On 12/20/19 12:24 PM, Jason Wang wrote:
> 
> On 2019/12/20 上午8:07, Prashant Bhole wrote:
>> Note: Resending my last response. It was not delivered to netdev list
>> due to some problem.
>>
>> On 12/19/19 7:15 PM, Toke Høiland-Jørgensen wrote:
>>> Prashant Bhole <prashantbhole.linux@gmail.com> writes:
>>>
>>>> On 12/19/19 3:19 AM, Alexei Starovoitov wrote:
>>>>> On Wed, Dec 18, 2019 at 12:48:59PM +0100, Toke Høiland-Jørgensen 
>>>>> wrote:
>>>>>> Jesper Dangaard Brouer <jbrouer@redhat.com> writes:
>>>>>>
>>>>>>> On Wed, 18 Dec 2019 17:10:47 +0900
>>>>>>> Prashant Bhole <prashantbhole.linux@gmail.com> wrote:
>>>>>>>
>>>>>>>> +static u32 tun_do_xdp_tx(struct tun_struct *tun, struct 
>>>>>>>> tun_file *tfile,
>>>>>>>> +             struct xdp_frame *frame)
>>>>>>>> +{
>>>>>>>> +    struct bpf_prog *xdp_prog;
>>>>>>>> +    struct tun_page tpage;
>>>>>>>> +    struct xdp_buff xdp;
>>>>>>>> +    u32 act = XDP_PASS;
>>>>>>>> +    int flush = 0;
>>>>>>>> +
>>>>>>>> +    xdp_prog = rcu_dereference(tun->xdp_tx_prog);
>>>>>>>> +    if (xdp_prog) {
>>>>>>>> +        xdp.data_hard_start = frame->data - frame->headroom;
>>>>>>>> +        xdp.data = frame->data;
>>>>>>>> +        xdp.data_end = xdp.data + frame->len;
>>>>>>>> +        xdp.data_meta = xdp.data - frame->metasize;
>>>>>>>
>>>>>>> You have not configured xdp.rxq, thus a BPF-prog accessing this 
>>>>>>> will crash.
>>>>>>>
>>>>>>> For an XDP TX hook, I want us to provide/give BPF-prog access to 
>>>>>>> some
>>>>>>> more information about e.g. the current tx-queue length, or TC-q 
>>>>>>> number.
>>>>>>>
>>>>>>> Question to Daniel or Alexei, can we do this and still keep 
>>>>>>> BPF_PROG_TYPE_XDP?
>>>>>>> Or is it better to introduce a new BPF prog type (enum 
>>>>>>> bpf_prog_type)
>>>>>>> for XDP TX-hook ?
>>>>>>
>>>>>> I think a new program type would make the most sense.
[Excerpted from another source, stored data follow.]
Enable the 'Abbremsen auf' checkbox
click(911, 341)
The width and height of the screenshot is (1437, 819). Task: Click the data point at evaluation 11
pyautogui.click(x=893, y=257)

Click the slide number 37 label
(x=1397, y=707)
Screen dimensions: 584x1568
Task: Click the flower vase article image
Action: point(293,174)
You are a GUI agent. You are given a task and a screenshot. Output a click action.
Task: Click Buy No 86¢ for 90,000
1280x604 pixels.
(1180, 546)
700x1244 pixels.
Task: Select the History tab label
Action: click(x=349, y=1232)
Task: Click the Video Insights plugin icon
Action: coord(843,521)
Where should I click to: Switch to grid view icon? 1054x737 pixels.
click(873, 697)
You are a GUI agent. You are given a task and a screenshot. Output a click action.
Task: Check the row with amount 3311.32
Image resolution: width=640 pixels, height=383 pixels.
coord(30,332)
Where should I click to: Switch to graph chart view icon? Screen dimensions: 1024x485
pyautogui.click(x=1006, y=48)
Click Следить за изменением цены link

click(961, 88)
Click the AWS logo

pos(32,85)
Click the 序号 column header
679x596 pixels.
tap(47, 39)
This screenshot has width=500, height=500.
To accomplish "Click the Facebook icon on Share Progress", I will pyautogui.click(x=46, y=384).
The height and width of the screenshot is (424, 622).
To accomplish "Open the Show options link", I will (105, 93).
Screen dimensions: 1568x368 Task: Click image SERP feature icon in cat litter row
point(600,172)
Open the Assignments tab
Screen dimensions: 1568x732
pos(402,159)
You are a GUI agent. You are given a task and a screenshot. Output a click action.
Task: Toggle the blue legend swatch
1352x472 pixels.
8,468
If/when we
>>>>>> introduce an XDP TX hook[0], it should have different semantics 
>>>>>> than the
>>>>>> regular XDP hook. I view the XDP TX hook as a hook that executes 
>>>>>> as the
>>>>>> very last thing before packets leave the interface. It should have
>>>>>> access to different context data as you say, but also I don't 
>>>>>> think it
>>>>>> makes sense to have XDP_TX and XDP_REDIRECT in an XDP_TX hook. And we
>>>>>> may also want to have a "throttle" return code; or maybe that 
>>>>>> could be
>>>>>> done via a helper?
>>>>>>
>>>>>> In any case, I don't think this "emulated RX hook on the other end 
>>>>>> of a
>>>>>> virtual device" model that this series introduces is the right 
>>>>>> semantics
>>>>>> for an XDP TX hook. I can see what you're trying to do, and for 
>>>>>> virtual
>>>>>> point-to-point links I think it may make sense to emulate the RX 
>>>>>> hook of
>>>>>> the "other end" on TX. However, form a UAPI perspective, I don't 
>>>>>> think
>>>>>> we should be calling this a TX hook; logically, it's still an RX hook
>>>>>> on the receive end.
>>>>>>
>>>>>> If you guys are up for evolving this design into a "proper" TX 
>>>>>> hook (as
>>>>>> outlined above an in [0]), that would be awesome, of course. But not
>>>>>> sure what constraints you have on your original problem? Do you
>>>>>> specifically need the "emulated RX hook for unmodified XDP programs"
>>>>>> semantics, or could your problem be solved with a TX hook with 
>>>>>> different
>>>>>> semantics?
>>>>>
>>>>> I agree with above.
>>>>> It looks more like existing BPF_PROG_TYPE_XDP, but attached to egress
>>>>> of veth/tap interface. I think only attachment point makes a 
>>>>> difference.
>>>>> May be use expected_attach_type ?
>>>>> Then there will be no need to create new program type.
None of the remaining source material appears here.